<<<<

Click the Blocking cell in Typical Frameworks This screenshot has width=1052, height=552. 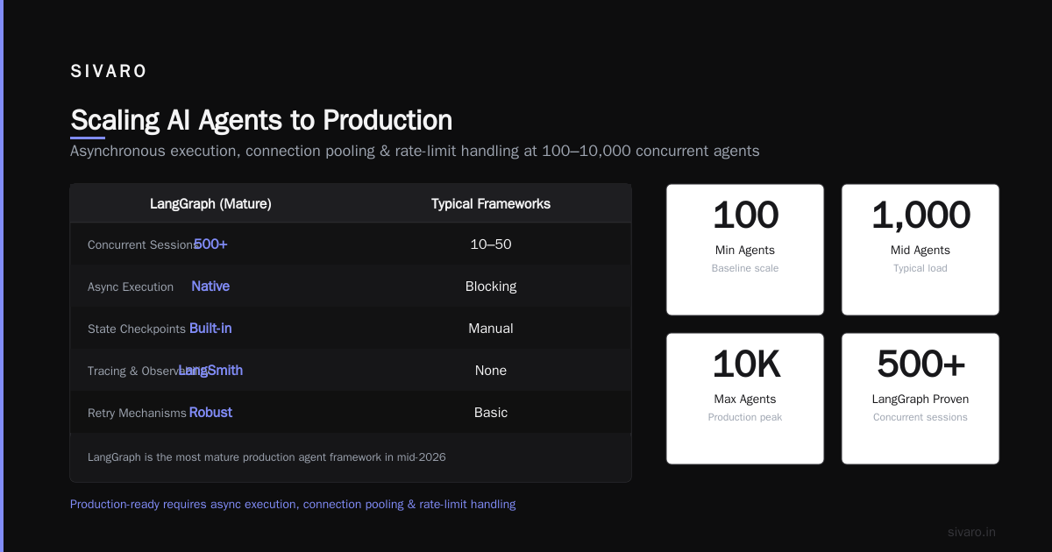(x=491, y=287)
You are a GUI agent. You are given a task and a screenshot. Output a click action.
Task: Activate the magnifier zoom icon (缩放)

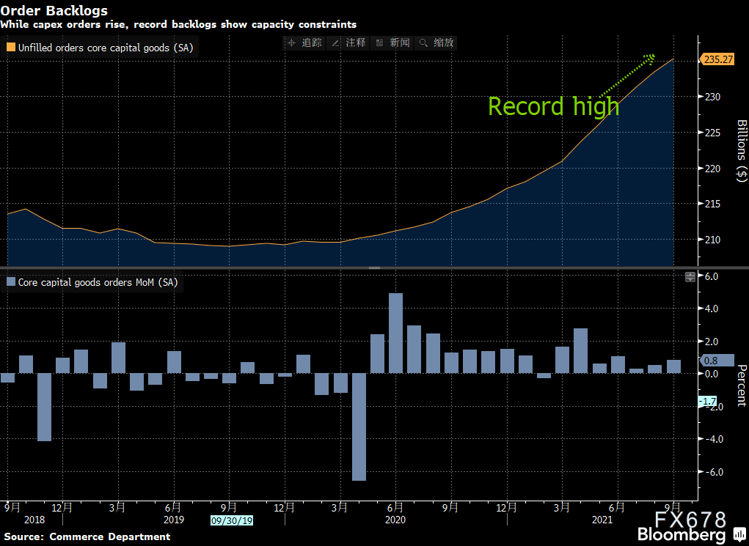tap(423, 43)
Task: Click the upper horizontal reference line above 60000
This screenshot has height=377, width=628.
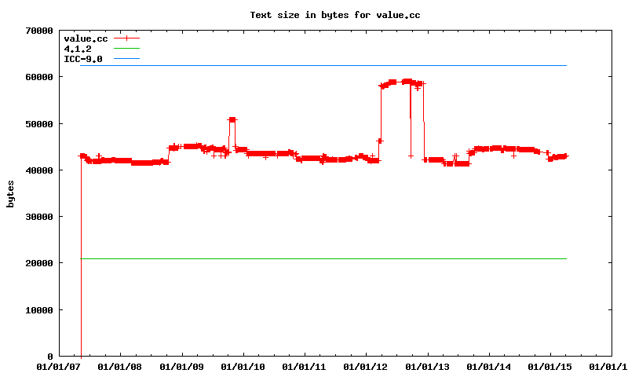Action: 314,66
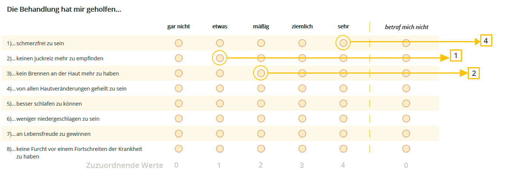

>>>>

WHAT TO PRODUCE
In everything from the line containing "Task: Click the" down to the end of the records, switch "reference line" to "gridline" and change nothing else. Leave the pictures out of your answer.

WRITTEN ANSWER
Task: Click the upper horizontal gridline above 60000
This screenshot has height=377, width=628.
Action: 314,66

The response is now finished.